The goal is to preprocess these datasets, keep only the instances with abstracts and reduce the feature space to funding, names, dates and descriptions.

## GtR data

In [3]:
gtr_data = pd.read_csv('../data/raw/gtr_projects_orgs.csv')

# Keep unique projects for modelling
gtr_data.drop_duplicates('project_id', inplace=True)

gtr_data = gtr_data[gtr_data.abstract_texts.isnull() == False]

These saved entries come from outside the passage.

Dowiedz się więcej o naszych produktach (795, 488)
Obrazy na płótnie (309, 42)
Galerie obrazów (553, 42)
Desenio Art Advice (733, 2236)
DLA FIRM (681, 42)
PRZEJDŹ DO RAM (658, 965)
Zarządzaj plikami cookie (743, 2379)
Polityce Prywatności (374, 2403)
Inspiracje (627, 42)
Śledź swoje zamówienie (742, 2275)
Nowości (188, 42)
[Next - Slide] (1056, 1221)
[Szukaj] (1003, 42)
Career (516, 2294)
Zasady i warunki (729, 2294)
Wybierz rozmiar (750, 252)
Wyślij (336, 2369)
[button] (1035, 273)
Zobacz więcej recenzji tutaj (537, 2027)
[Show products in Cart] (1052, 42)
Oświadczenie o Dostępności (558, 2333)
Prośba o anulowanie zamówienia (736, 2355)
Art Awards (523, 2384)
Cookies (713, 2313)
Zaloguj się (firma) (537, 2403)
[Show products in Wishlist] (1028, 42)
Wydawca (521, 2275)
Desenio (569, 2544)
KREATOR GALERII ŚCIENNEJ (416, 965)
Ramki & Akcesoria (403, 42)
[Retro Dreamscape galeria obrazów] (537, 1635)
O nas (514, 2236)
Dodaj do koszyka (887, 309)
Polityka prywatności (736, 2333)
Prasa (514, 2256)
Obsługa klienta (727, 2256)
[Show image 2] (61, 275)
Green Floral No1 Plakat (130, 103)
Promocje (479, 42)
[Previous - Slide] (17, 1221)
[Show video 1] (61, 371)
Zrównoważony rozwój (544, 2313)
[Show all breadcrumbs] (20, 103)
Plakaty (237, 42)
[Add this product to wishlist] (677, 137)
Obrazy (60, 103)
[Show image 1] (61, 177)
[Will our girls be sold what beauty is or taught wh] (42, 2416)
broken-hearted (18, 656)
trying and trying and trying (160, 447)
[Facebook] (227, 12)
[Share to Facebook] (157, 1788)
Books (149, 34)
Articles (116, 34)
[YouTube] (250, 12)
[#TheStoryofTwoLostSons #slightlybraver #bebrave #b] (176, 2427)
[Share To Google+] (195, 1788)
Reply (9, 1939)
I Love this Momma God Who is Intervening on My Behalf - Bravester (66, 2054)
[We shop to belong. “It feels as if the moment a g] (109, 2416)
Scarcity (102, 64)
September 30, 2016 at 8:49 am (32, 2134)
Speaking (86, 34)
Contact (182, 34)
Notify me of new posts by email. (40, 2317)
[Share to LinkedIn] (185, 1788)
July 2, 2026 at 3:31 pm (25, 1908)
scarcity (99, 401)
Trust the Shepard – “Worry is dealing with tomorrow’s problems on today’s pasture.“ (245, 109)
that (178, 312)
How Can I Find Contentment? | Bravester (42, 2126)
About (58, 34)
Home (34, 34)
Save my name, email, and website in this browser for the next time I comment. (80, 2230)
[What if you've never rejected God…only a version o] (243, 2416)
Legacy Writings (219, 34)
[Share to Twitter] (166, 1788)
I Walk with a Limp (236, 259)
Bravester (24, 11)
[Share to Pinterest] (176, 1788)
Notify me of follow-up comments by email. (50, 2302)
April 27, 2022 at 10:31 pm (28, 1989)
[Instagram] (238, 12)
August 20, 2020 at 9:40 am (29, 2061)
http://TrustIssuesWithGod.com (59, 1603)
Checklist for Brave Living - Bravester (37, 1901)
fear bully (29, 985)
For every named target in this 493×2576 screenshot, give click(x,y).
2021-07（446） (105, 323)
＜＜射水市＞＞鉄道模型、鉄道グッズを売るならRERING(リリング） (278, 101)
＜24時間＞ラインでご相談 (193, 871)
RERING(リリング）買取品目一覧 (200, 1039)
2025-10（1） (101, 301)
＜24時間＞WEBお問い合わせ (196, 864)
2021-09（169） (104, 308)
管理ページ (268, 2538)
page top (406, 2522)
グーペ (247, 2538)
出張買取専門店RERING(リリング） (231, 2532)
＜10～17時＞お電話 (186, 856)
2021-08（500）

# Drop topic columns that were generated by a previous analysis
gtr_data.drop([c for c in gtr_data.columns if c.startswith('tc')], axis=1, inplace=True)
gtr_data.drop(['Unnamed: 0', 'Unnamed: 0.1', 'is_wales'], axis=1, inplace=True)

# Create a dataset ID
gtr_data['dataset_id'] = 'gtr'
gtr_data.reset_index(inplace=True, drop=True)
gtr_data.set_index('project_id', inplace=True)

In [4]:
gtr_data.shape

(42572, 23)

GtR data did not have project titles so we used its API to collect them 

**WARNING**: takes quite a bit of time to run this.

In [5]:
# d = {}
# c = 1
# for id_ in gtr_data.index:
#     r = request_url(id_)
#     try:
#         d[id_] = re.findall('<ns2:title>(.*?)</ns2:title>', r)[0]
#     except Exception as e:
#         print(id_, e)
#     c += 1

In [6]:
# import pickle
# with open('../data/raw/gtr_titles.pickle', 'wb') as h:
#     pickle.dump(d, h)

In [7]:
with open('../data/raw/gtr_titles.pickle', 'rb') as h:
    d = pickle.load(h)

In [8]:
# Merge titles with GtR projects
gtr_data = gtr_data.merge(pd.DataFrame.from_dict(d, orient='index'), left_index=True, right_index=True)
gtr_data.reset_index(inplace=True)

gtr_data.rename(index=str, inplace=True, columns={0:'Project Title', 
                                                  'value_pounds':'Grant Offered (£)', 
                                                  'abstract_texts':'Public Description', 
                                                  'start_year':'Project Start Date', 'level_0':'project_id', 
                                                  'name':'Participant Name'})

## InnovateUK data

In [15]:
# InnovateUK
innovateuk = pd.read_excel('../data/raw/Innovate_UK_funded_projects_from_2004_to_1_March_2018.xlsx')
innovateuk.drop_duplicates('Project Number', inplace=True)
innovateuk['dataset_id'] = 'innovateuk'
innovateuk.rename(index=str, inplace=True, columns={'Project Number':'project_id'})

## H2020 data

In [16]:
h2020 = pd.read_csv('../data/raw/cordis-h2020projects.csv', sep=';')
h2020.rename(index=str, inplace=True, columns={'participants':'Participant Name', 
                                               'totalCost':'Grant Offered (£)', 
                                               'startDate':'Project Start Date', 
                                               'title':'Project Title',
                                               'objective':'Public Description',
                                               'id':'project_id'})
h2020['dataset_id'] = 'H2020'
h2020 = h2020[['Participant Name', 'Grant Offered (£)', 'Project Start Date', 
               'Project Title', 'Public Description', 'project_id', 'dataset_id']]

## Merging the datasets

In [17]:
df = pd.concat([
    gtr_data[['Participant Name', 'Grant Offered (£)', 'Public Description', 'Project Title', 'Project Start Date', 'LAD13NM', 'dataset_id', 'project_id']],
    innovateuk[['Project Title', 'Public Description', 'Project Start Date', 'Participant Name', 'Postcode', 'Grant Offered (£)', 'dataset_id', 'project_id']],
    h2020], axis=0)

In [18]:
df.shape

(74861, 9)

In [19]:
df.isnull().sum()

Grant Offered (£)       959
LAD13NM               32302
Participant Name       9482
Postcode              57414
Project Start Date      949
Project Title             0
Public Description        0
dataset_id                0
project_id                0
dtype: int64

In [20]:
df.reset_index(inplace=True, drop=True)

In [21]:
df.to_csv('../data/interim/research_grants.csv')